The Association of Personal Injury Lawyers (APIL) has claimed that the Jackson Reforms, introduced last April, is forcing claimant firms out of lower-value work, as it is no longer financially viable.
In their response to the Civil Justice Council’s call for evidence on the impact of the reforms, APIL have expressed their concerns around access to justice due to many legal firms withdrawing their services for lower value personal injury claims.
The association also highlighted the damaging effect the Jackson reforms have had on the legal marketing as more and more firms come under pressure to remain within the industry, pointing out that they had created a conflict between a firms ability to stay profitable whilst remaining to offer a quality service to claimants.
APIL‘s response said: “A recent survey of APIL firms showed that many are pulling out of lower-value claims, valued between £1,000 and £10,000 because they are no longer financially viable; 94% indicated they were no longer taking on motor claims valued between £1,000 and £10,000 and 98% indicated they were no longer taking on employer’s liability disease case.”
Another concern underlined in their response was that the cost of professional indemnity insurance.

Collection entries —
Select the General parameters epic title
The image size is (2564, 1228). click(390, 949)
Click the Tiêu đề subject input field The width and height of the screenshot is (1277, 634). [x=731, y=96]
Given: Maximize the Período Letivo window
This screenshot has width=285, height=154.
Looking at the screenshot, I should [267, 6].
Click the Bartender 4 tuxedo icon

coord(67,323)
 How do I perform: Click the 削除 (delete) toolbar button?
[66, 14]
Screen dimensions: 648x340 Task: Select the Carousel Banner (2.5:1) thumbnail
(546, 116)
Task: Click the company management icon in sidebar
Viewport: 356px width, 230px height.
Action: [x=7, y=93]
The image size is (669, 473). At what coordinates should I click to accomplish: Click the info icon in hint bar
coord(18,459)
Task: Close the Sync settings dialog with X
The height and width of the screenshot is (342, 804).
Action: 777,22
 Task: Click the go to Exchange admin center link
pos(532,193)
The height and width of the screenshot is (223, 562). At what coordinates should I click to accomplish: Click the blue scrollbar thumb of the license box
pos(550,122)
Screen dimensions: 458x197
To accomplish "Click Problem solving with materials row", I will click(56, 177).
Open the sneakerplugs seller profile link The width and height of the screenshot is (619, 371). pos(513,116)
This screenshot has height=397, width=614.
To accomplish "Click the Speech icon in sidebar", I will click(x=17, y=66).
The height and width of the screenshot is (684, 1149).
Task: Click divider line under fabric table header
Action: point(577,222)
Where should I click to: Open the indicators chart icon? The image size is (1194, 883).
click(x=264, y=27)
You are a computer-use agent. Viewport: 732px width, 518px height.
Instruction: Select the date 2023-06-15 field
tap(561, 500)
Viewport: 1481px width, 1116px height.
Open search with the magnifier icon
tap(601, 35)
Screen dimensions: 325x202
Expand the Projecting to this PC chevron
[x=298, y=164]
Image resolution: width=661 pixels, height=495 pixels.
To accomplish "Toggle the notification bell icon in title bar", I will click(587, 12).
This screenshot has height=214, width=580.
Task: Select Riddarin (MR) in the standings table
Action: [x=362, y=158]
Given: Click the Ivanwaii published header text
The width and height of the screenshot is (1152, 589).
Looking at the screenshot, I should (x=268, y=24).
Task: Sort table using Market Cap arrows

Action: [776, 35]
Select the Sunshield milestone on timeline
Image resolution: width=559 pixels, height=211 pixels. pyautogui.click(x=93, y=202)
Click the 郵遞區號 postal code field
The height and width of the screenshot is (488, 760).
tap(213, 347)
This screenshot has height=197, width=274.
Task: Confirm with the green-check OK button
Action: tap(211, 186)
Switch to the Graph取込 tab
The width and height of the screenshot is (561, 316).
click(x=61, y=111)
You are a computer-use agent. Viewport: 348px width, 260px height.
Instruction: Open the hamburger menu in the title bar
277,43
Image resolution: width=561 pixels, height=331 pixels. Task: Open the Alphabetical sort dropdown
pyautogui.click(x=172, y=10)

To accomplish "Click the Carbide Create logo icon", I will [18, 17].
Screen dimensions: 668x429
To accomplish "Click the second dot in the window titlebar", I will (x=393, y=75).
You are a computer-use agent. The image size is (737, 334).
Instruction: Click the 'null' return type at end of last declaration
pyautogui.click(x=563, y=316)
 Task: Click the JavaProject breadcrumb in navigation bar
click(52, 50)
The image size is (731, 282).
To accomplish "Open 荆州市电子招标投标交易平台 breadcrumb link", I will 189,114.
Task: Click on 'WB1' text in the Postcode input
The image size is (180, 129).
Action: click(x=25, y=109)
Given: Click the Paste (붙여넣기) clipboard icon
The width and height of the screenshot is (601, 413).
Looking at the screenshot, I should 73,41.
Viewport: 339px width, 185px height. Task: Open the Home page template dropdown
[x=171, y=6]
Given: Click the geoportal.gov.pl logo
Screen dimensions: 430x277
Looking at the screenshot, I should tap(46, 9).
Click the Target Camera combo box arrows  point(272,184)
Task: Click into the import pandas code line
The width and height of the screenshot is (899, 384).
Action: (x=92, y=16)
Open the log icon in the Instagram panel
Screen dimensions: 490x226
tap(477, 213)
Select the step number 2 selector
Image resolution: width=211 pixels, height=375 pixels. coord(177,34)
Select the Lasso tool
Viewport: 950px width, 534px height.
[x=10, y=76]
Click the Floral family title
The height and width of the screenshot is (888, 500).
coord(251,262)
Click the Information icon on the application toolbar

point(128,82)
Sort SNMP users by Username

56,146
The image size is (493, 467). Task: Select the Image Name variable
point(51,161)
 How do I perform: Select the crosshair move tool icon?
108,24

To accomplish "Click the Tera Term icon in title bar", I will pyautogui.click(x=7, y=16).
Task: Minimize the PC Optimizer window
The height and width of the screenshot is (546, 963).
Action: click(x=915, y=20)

Work to be completed — According to the Jackson Reforms text, what percentage of APIL firms surveyed said they were no longer taking on motor claims valued between £1,000 and £10,000?

Task answer — 94%